Nycolle vive com ajuda de amigos e clientes. Ela precisou parar de trabalhar porque o agressor sabe onde ela trabalha e, inclusive, atirou nela quando Nycolle ia começar a trabalhar.

“Eu sempre saí, tive meu dinheiro, gostava de comprar minhas coisinhas, passear no shopping e hoje não posso fazer isso. Vai vir Natal aí e eu não posso viver e alcançar outras metas, pois estou com medo. Peço a Deus, aos meus guias e orixás, que façam justiça porque eu tenho muita fé e eu tenho certeza que pode passar o tempo que for, eu ainda vou olhar na cara dele e dizer que estou protegida sim. Foi isso que ele me perguntou antes de atirar, se eu era protegida. Não serei mais uma trans vítima de homicídio e transfobia na nossa cidade. Espero que os órgãos públicos não façam vista grossa e continuem me ajudando, só me ajudaram quando a imprensa estava em cima. Eu não me sinto segura nem dentro da minha casa com ele solto”, afirmou ela. 
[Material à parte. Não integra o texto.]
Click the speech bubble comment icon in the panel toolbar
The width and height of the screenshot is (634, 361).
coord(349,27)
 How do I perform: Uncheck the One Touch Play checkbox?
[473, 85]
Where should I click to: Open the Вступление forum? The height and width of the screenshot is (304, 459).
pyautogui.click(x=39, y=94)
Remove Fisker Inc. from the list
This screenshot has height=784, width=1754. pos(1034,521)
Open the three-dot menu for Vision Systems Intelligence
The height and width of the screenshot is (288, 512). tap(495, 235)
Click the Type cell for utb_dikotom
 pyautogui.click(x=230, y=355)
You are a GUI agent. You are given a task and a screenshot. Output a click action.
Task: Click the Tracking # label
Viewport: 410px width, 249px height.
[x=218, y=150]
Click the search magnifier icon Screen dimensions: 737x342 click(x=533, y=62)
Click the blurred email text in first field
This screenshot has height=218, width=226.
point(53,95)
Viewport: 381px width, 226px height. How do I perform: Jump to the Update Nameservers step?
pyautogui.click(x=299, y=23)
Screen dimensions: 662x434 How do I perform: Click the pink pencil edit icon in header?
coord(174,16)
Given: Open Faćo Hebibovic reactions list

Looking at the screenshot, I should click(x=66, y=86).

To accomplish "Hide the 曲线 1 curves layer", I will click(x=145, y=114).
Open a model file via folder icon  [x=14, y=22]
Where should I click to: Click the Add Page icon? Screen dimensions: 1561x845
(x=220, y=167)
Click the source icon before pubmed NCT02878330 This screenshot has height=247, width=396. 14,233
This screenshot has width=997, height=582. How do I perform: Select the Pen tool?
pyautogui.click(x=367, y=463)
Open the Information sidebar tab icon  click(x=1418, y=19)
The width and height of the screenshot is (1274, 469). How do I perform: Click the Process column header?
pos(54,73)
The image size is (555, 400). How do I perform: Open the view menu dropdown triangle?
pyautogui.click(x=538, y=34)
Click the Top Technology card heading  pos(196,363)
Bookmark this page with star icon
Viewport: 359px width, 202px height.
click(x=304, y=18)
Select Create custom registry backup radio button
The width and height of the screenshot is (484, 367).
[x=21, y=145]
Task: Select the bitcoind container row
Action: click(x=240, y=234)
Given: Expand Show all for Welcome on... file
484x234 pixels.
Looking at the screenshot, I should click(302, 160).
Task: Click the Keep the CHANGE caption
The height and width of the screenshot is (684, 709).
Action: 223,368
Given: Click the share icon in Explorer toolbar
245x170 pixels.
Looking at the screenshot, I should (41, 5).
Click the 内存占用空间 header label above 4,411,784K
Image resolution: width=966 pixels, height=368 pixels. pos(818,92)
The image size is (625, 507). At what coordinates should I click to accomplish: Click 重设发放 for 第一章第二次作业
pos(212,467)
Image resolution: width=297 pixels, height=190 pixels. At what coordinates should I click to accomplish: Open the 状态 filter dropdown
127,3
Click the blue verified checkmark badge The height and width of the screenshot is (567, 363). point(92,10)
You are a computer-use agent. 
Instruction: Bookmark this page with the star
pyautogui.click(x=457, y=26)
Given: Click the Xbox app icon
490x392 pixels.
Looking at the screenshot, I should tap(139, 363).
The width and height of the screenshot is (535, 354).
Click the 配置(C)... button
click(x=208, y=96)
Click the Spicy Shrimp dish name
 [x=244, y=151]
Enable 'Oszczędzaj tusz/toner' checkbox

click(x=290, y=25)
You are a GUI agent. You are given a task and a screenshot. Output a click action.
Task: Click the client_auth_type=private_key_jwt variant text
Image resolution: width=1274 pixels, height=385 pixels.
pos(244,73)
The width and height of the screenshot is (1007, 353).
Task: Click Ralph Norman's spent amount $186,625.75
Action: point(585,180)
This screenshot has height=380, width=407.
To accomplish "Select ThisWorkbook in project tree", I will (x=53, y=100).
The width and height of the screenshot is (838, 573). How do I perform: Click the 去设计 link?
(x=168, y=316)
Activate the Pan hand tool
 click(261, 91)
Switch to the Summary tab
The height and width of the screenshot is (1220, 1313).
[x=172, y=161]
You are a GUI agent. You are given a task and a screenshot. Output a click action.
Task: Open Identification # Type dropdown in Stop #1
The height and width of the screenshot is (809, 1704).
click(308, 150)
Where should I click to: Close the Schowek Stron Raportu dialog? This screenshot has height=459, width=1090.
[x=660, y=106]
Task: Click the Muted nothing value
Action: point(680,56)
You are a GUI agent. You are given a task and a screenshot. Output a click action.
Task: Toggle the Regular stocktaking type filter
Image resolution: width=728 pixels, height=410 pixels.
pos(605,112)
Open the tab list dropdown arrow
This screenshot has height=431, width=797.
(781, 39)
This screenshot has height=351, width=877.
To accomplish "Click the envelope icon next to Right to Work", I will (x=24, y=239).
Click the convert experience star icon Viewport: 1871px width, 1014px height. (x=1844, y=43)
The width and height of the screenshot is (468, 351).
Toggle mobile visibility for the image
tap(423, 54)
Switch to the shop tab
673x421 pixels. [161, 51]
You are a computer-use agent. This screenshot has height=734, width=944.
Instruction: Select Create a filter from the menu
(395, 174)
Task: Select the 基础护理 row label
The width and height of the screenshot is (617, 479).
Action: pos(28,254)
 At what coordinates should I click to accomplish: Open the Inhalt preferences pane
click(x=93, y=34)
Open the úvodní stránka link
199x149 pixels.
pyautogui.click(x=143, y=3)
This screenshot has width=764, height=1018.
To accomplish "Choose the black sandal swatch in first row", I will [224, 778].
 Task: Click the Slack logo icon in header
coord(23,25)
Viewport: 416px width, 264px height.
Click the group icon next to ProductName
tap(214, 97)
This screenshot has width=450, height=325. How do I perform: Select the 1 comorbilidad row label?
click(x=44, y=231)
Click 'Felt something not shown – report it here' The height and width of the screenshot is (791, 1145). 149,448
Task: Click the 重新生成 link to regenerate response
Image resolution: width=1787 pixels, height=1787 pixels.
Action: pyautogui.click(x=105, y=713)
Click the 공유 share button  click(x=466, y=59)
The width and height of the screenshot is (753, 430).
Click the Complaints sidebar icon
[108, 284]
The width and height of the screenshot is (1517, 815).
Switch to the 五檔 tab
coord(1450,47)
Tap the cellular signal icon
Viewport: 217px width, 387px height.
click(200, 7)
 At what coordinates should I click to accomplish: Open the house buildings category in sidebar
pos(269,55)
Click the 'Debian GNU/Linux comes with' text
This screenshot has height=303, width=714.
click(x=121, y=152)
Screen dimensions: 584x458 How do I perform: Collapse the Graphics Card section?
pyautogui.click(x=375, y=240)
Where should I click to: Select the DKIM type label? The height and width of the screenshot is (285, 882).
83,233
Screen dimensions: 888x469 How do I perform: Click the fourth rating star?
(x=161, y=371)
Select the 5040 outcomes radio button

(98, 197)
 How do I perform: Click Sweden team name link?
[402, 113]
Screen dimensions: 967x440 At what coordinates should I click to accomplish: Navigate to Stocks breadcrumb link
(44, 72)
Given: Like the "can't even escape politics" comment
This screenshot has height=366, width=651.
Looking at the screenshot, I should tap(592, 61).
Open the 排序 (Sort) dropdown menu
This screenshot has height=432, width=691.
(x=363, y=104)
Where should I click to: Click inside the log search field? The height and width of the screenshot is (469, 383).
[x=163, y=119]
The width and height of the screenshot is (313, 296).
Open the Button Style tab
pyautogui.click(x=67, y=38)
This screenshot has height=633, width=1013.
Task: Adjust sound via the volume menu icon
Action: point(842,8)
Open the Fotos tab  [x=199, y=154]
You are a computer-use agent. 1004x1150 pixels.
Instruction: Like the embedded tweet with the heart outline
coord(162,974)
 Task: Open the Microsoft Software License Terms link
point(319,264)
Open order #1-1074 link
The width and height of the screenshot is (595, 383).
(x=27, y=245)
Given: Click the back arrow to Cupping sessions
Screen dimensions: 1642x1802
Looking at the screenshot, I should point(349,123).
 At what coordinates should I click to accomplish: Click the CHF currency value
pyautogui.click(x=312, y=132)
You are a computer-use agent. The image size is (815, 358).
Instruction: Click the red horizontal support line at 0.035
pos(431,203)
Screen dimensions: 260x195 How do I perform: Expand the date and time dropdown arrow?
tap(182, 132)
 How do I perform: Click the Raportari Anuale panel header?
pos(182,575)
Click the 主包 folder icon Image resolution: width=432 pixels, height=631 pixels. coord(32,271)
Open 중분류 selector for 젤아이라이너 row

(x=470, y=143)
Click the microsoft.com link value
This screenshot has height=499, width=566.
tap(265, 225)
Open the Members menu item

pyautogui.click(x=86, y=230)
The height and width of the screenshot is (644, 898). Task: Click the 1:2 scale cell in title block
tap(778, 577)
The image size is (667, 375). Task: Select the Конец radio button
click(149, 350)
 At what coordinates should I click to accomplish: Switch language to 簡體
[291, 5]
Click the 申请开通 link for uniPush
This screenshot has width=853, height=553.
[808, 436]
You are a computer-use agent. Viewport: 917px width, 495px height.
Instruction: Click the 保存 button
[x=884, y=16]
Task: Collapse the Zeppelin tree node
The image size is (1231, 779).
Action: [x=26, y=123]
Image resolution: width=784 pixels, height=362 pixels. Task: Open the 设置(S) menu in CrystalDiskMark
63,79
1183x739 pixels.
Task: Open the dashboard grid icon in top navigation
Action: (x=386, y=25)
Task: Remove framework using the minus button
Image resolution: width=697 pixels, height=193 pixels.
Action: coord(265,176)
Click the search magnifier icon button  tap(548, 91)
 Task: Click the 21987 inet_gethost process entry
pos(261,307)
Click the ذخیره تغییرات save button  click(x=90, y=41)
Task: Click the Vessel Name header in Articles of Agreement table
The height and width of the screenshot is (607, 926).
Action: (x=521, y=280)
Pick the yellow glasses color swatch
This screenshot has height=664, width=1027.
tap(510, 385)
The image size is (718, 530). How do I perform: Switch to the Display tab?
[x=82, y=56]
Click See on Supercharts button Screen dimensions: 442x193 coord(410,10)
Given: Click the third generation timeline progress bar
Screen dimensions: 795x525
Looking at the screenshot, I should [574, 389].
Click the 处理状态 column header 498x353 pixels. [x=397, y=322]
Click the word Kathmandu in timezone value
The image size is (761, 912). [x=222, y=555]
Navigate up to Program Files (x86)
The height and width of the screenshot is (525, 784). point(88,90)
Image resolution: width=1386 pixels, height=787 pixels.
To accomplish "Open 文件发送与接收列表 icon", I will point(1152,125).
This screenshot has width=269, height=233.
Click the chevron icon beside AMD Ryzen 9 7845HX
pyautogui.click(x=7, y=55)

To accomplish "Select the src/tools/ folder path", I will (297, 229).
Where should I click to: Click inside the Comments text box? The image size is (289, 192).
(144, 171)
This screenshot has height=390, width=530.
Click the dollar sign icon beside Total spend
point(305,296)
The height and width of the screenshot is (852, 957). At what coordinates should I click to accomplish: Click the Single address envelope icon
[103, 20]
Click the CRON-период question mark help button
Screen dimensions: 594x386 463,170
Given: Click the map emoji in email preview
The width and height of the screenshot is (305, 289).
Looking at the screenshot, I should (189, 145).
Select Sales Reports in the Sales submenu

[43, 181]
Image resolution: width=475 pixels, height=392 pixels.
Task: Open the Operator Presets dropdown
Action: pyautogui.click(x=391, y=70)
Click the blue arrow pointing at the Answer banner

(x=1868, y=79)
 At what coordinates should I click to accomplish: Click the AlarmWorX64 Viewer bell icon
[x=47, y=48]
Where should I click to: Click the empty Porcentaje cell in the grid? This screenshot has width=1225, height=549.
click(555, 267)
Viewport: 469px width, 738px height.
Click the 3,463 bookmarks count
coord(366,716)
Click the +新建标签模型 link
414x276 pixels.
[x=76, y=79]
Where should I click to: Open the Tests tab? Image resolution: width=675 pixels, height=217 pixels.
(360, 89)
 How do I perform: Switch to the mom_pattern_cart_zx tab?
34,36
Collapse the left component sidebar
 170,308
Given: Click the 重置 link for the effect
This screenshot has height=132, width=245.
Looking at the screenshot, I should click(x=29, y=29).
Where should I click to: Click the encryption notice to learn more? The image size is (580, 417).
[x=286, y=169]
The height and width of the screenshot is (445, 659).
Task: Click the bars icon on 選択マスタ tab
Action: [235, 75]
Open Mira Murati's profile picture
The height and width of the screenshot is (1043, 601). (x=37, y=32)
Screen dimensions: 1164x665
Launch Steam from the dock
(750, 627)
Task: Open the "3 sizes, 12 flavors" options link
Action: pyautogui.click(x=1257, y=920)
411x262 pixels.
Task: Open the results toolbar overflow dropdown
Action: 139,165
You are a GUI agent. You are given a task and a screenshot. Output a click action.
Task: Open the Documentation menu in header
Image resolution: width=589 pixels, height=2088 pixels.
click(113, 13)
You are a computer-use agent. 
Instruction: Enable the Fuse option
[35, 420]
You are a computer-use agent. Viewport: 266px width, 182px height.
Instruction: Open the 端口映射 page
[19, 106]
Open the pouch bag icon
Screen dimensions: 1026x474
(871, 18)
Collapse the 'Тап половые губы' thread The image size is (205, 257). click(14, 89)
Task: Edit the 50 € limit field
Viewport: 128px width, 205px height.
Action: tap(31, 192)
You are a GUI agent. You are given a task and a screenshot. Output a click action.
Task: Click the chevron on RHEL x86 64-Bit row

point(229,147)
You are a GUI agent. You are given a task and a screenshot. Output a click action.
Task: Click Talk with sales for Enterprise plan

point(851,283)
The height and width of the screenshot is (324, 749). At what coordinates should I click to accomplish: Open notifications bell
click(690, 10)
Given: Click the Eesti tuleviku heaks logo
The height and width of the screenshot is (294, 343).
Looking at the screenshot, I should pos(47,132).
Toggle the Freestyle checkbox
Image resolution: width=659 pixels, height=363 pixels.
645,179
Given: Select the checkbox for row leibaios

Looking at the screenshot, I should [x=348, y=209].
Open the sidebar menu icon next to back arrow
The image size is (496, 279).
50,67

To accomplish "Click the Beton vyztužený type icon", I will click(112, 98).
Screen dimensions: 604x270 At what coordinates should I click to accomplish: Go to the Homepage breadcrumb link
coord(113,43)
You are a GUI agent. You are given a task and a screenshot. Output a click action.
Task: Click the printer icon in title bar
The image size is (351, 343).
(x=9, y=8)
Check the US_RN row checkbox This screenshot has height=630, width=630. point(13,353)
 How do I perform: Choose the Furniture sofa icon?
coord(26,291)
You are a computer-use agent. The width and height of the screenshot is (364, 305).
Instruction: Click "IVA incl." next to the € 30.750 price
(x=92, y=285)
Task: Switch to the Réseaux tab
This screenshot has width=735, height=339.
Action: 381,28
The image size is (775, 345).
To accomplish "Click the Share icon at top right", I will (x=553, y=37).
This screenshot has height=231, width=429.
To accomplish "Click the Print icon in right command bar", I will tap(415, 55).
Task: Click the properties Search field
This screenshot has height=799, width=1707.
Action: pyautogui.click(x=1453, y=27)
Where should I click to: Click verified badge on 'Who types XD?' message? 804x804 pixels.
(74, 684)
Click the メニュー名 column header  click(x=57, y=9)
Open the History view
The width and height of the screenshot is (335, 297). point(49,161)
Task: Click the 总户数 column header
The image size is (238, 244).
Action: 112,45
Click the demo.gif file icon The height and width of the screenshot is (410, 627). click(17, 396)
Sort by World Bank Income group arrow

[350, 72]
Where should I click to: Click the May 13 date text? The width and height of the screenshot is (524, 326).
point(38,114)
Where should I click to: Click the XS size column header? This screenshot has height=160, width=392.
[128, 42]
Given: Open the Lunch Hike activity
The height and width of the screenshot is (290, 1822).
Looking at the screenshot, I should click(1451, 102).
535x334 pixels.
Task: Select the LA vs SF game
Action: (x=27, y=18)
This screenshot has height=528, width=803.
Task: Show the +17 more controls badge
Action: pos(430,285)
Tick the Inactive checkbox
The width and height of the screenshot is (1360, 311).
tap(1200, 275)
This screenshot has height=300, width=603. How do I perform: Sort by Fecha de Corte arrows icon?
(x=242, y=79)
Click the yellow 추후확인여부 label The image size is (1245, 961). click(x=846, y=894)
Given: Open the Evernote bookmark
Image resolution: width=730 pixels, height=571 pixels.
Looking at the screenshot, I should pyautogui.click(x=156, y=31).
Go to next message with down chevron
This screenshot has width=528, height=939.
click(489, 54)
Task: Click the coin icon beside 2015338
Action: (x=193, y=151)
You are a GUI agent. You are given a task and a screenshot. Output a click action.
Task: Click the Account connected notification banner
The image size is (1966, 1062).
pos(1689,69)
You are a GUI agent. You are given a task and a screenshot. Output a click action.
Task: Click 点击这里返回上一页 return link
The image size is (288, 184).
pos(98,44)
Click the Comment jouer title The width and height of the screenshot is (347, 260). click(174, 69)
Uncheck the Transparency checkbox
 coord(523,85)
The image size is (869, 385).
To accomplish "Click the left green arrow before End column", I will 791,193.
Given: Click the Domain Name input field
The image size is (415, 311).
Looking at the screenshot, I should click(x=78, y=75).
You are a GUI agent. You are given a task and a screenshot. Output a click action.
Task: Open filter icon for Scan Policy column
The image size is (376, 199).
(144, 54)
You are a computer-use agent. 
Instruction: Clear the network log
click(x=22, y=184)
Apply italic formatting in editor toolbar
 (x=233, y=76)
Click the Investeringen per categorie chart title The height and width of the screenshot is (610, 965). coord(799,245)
Nycolle tem sobrinhos e até as crianças estão sofrendo com o ocorrido. “Os meus sobrinhos me mandam mensagem perguntando se eu estou bem, mesmo sendo todos crianças. A minha sobrinha de 6 anos achou que eu tinha morrido quando me viu na televisão e ficou falando que o moço deu um tiro no rosto meu rosto e que a ‘Tia Nycolle tinha morrido’”, contou a vítima emocionada. Marciano segue sendo considerado foragido da Justiça. 

O caso 

Dellveck foi baleada no rosto na última segunda-feira (21), na Rua São João, no Centro, e ficou internada no Hospital Estadual Azevedo Lima (Heal) por dois dias, devido a gravidade dos ferimentos. A situação teria ocorrido por intolerância religiosa.

Nycolle contou que no sábado (19) ela discutiu com um dos acusados após ele dizer que não iria levar a minha amiga dela na moto. "Eles falaram que não levavam “viado” na moto. A gente estava saindo do trabalho para ir embora”, disse ela.

A partir daí, conforme a vítima, começou o primeiro desentendimento. E Nycolle e a amiga foram embora com outras pessoas.

Segundo o relato da jovem, já no domingo (20), um dos acusados mandou mensagem para ela, que não se sentiu confortável com a indagação dele.

“Ele perguntou se eu e minha amiga iríamos para a rua. Eu catei a maldade dele e disse que não iria para a rua, que estava em Copacabana. Na segunda (21), eu desci para a rua para trabalhar. Aí ele me encontrou e falou que tínhamos que desenrolar essa discussão de domingo e eu disse: 'Peraí, que eu tenho que acender um cigarro na encruzilhada para começar o dia de trabalho'".

Na sequência, de acordo com Nycolle, o acusado teria iniciado os insultos contra a religião dela, a umbanda, e em seguida feito disparos de arma de fogo.

"Ele perguntou se eu gostava de fazer macumba e indagou se eu estava bem protegida. Foi quando eu disse que: 'Graças a Deus e aos meus orixás eu estou protegida'. Ele deu a volta, foi no ponto de mototáxi, colocou o filho dele para pilotar a moto e veio na garupa. Eu estava agachada acendendo o cigarro, ele parou a moto e já mostrou a arma e disse que eu gostava de fazer macumba, e deu o tiro”, contou a jovem. 

Nycolle disse que o acusado atirou várias vezes contra ela, mas por conseguir desviar, foi acertada por um disparo.

“Quando ele deu o tiro, eu corri, consegui levantar e correr. Nessa, ele tentou dar outro tiro. Foi quando o filho dele virou e falou que a outra estava ali e ele queria dar o tiro na minha amiga. Foi quando eu comecei a gritar e a praça toda gritou e eles deram fuga”, afirmou.